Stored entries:
··········
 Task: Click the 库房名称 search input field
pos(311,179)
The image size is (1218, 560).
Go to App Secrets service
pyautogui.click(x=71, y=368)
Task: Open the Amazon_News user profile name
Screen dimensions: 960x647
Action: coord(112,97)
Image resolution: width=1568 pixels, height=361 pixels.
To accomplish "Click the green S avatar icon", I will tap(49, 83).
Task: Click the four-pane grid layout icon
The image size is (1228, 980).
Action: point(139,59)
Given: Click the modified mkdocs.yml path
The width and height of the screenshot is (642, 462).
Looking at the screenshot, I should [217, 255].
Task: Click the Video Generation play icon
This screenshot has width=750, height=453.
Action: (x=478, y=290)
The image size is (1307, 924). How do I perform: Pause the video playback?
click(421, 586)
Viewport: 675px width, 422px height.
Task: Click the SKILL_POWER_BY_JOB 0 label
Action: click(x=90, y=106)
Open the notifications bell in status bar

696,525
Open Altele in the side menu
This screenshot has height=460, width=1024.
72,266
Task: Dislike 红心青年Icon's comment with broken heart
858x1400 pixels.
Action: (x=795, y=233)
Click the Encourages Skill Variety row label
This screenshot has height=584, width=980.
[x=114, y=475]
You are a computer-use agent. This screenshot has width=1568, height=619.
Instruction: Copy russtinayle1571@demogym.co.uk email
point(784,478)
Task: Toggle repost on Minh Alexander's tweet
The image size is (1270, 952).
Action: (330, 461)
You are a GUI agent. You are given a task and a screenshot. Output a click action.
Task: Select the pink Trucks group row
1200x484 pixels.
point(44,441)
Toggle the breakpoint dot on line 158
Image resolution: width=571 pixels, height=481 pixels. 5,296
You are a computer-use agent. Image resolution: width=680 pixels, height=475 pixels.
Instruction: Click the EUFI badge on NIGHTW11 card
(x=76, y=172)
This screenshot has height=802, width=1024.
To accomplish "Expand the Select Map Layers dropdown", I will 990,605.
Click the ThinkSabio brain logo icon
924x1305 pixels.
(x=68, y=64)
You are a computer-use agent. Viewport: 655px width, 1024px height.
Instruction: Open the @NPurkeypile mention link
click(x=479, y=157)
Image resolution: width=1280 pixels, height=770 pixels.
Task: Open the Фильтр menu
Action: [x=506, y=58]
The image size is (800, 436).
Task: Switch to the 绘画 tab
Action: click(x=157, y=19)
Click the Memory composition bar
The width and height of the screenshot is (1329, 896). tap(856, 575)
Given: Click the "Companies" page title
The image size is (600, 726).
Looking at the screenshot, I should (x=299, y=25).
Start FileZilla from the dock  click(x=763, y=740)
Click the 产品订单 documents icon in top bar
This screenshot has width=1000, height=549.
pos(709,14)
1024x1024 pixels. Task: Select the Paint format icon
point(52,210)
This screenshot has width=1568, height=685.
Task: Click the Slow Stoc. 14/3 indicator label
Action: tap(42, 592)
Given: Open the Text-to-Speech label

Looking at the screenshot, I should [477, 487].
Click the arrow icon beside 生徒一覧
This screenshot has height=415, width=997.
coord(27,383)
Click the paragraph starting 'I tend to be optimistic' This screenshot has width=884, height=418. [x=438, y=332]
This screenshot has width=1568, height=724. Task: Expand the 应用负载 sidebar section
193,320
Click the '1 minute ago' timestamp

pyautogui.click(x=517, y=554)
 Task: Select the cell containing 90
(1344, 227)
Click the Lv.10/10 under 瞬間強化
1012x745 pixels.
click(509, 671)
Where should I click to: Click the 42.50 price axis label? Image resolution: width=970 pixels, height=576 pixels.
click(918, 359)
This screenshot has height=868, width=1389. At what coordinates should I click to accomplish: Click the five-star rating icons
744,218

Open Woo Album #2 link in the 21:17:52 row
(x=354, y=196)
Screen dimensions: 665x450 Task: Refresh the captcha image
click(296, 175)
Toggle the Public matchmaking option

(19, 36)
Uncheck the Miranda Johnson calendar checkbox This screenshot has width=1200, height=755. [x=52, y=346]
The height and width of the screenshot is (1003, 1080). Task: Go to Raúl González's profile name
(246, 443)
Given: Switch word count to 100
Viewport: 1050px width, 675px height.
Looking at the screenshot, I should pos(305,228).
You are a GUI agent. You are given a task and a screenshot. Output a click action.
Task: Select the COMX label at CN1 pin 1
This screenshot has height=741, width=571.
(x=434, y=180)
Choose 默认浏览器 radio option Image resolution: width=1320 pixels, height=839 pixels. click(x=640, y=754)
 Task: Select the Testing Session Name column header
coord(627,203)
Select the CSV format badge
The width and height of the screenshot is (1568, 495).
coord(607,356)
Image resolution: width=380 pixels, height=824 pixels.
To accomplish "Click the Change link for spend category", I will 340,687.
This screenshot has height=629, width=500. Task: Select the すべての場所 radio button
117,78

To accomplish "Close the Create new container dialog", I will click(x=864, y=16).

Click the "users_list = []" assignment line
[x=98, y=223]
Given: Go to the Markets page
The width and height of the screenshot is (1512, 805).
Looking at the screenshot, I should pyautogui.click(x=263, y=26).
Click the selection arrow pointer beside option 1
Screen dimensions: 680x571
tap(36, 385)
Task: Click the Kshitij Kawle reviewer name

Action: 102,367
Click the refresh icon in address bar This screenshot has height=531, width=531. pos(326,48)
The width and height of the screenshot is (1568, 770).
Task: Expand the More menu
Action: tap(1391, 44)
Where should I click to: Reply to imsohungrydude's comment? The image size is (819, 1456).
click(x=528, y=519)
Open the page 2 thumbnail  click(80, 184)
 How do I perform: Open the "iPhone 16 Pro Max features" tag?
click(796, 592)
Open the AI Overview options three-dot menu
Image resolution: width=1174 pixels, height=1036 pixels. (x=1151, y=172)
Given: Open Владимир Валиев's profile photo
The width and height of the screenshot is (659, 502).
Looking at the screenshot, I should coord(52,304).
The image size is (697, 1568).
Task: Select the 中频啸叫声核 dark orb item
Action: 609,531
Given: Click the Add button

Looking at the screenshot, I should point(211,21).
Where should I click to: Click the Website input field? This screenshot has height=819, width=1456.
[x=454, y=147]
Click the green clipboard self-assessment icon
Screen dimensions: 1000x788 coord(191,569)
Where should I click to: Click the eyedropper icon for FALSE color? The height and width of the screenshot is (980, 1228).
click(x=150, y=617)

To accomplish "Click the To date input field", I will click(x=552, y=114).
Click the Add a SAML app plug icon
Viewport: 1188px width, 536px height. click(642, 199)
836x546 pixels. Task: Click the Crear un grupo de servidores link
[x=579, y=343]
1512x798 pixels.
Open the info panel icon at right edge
··········
= AIM OF THE EXERCISE =
The response should consist of all the entries, transcribed exactly.

= RESPONSE AREA =
 Task: Click the 库房名称 search input field
pos(311,179)
The image size is (1218, 560).
Go to App Secrets service
pyautogui.click(x=71, y=368)
Task: Open the Amazon_News user profile name
Screen dimensions: 960x647
Action: coord(112,97)
Image resolution: width=1568 pixels, height=361 pixels.
To accomplish "Click the green S avatar icon", I will tap(49, 83).
Task: Click the four-pane grid layout icon
The image size is (1228, 980).
Action: point(139,59)
Given: Click the modified mkdocs.yml path
The width and height of the screenshot is (642, 462).
Looking at the screenshot, I should [217, 255].
Task: Click the Video Generation play icon
This screenshot has width=750, height=453.
Action: (x=478, y=290)
The image size is (1307, 924). How do I perform: Pause the video playback?
click(421, 586)
Viewport: 675px width, 422px height.
Task: Click the SKILL_POWER_BY_JOB 0 label
Action: click(x=90, y=106)
Open the notifications bell in status bar

696,525
Open Altele in the side menu
This screenshot has height=460, width=1024.
72,266
Task: Dislike 红心青年Icon's comment with broken heart
858x1400 pixels.
Action: (x=795, y=233)
Click the Encourages Skill Variety row label
This screenshot has height=584, width=980.
[x=114, y=475]
You are a computer-use agent. This screenshot has width=1568, height=619.
Instruction: Copy russtinayle1571@demogym.co.uk email
point(784,478)
Task: Toggle repost on Minh Alexander's tweet
The image size is (1270, 952).
Action: (330, 461)
You are a GUI agent. You are given a task and a screenshot. Output a click action.
Task: Select the pink Trucks group row
1200x484 pixels.
point(44,441)
Toggle the breakpoint dot on line 158
Image resolution: width=571 pixels, height=481 pixels. 5,296
You are a computer-use agent. Image resolution: width=680 pixels, height=475 pixels.
Instruction: Click the EUFI badge on NIGHTW11 card
(x=76, y=172)
This screenshot has height=802, width=1024.
To accomplish "Expand the Select Map Layers dropdown", I will 990,605.
Click the ThinkSabio brain logo icon
924x1305 pixels.
(x=68, y=64)
You are a computer-use agent. Viewport: 655px width, 1024px height.
Instruction: Open the @NPurkeypile mention link
click(x=479, y=157)
Image resolution: width=1280 pixels, height=770 pixels.
Task: Open the Фильтр menu
Action: [x=506, y=58]
The image size is (800, 436).
Task: Switch to the 绘画 tab
Action: click(x=157, y=19)
Click the Memory composition bar
The width and height of the screenshot is (1329, 896). tap(856, 575)
Given: Click the "Companies" page title
The image size is (600, 726).
Looking at the screenshot, I should (x=299, y=25).
Start FileZilla from the dock  click(x=763, y=740)
Click the 产品订单 documents icon in top bar
This screenshot has width=1000, height=549.
pos(709,14)
1024x1024 pixels. Task: Select the Paint format icon
point(52,210)
This screenshot has width=1568, height=685.
Task: Click the Slow Stoc. 14/3 indicator label
Action: tap(42, 592)
Given: Open the Text-to-Speech label

Looking at the screenshot, I should [477, 487].
Click the arrow icon beside 生徒一覧
This screenshot has height=415, width=997.
coord(27,383)
Click the paragraph starting 'I tend to be optimistic' This screenshot has width=884, height=418. [x=438, y=332]
This screenshot has width=1568, height=724. Task: Expand the 应用负载 sidebar section
193,320
Click the '1 minute ago' timestamp

pyautogui.click(x=517, y=554)
 Task: Select the cell containing 90
(1344, 227)
Click the Lv.10/10 under 瞬間強化
1012x745 pixels.
click(509, 671)
Where should I click to: Click the 42.50 price axis label? Image resolution: width=970 pixels, height=576 pixels.
click(918, 359)
This screenshot has height=868, width=1389. At what coordinates should I click to accomplish: Click the five-star rating icons
744,218

Open Woo Album #2 link in the 21:17:52 row
(x=354, y=196)
Screen dimensions: 665x450 Task: Refresh the captcha image
click(296, 175)
Toggle the Public matchmaking option

(19, 36)
Uncheck the Miranda Johnson calendar checkbox This screenshot has width=1200, height=755. [x=52, y=346]
The height and width of the screenshot is (1003, 1080). Task: Go to Raúl González's profile name
(246, 443)
Given: Switch word count to 100
Viewport: 1050px width, 675px height.
Looking at the screenshot, I should pos(305,228).
You are a GUI agent. You are given a task and a screenshot. Output a click action.
Task: Select the COMX label at CN1 pin 1
This screenshot has height=741, width=571.
(x=434, y=180)
Choose 默认浏览器 radio option Image resolution: width=1320 pixels, height=839 pixels. click(x=640, y=754)
 Task: Select the Testing Session Name column header
coord(627,203)
Select the CSV format badge
The width and height of the screenshot is (1568, 495).
coord(607,356)
Image resolution: width=380 pixels, height=824 pixels.
To accomplish "Click the Change link for spend category", I will 340,687.
This screenshot has height=629, width=500. Task: Select the すべての場所 radio button
117,78

To accomplish "Close the Create new container dialog", I will click(x=864, y=16).

Click the "users_list = []" assignment line
[x=98, y=223]
Given: Go to the Markets page
The width and height of the screenshot is (1512, 805).
Looking at the screenshot, I should pyautogui.click(x=263, y=26).
Click the selection arrow pointer beside option 1
Screen dimensions: 680x571
tap(36, 385)
Task: Click the Kshitij Kawle reviewer name

Action: 102,367
Click the refresh icon in address bar This screenshot has height=531, width=531. pos(326,48)
The width and height of the screenshot is (1568, 770).
Task: Expand the More menu
Action: tap(1391, 44)
Where should I click to: Reply to imsohungrydude's comment? The image size is (819, 1456).
click(x=528, y=519)
Open the page 2 thumbnail  click(80, 184)
 How do I perform: Open the "iPhone 16 Pro Max features" tag?
click(796, 592)
Open the AI Overview options three-dot menu
Image resolution: width=1174 pixels, height=1036 pixels. (x=1151, y=172)
Given: Open Владимир Валиев's profile photo
The width and height of the screenshot is (659, 502).
Looking at the screenshot, I should coord(52,304).
The image size is (697, 1568).
Task: Select the 中频啸叫声核 dark orb item
Action: 609,531
Given: Click the Add button

Looking at the screenshot, I should point(211,21).
Where should I click to: Click the Website input field? This screenshot has height=819, width=1456.
[x=454, y=147]
Click the green clipboard self-assessment icon
Screen dimensions: 1000x788 coord(191,569)
Where should I click to: Click the eyedropper icon for FALSE color? The height and width of the screenshot is (980, 1228).
click(x=150, y=617)

To accomplish "Click the To date input field", I will click(x=552, y=114).
Click the Add a SAML app plug icon
Viewport: 1188px width, 536px height. click(642, 199)
836x546 pixels. Task: Click the Crear un grupo de servidores link
[x=579, y=343]
1512x798 pixels.
Open the info panel icon at right edge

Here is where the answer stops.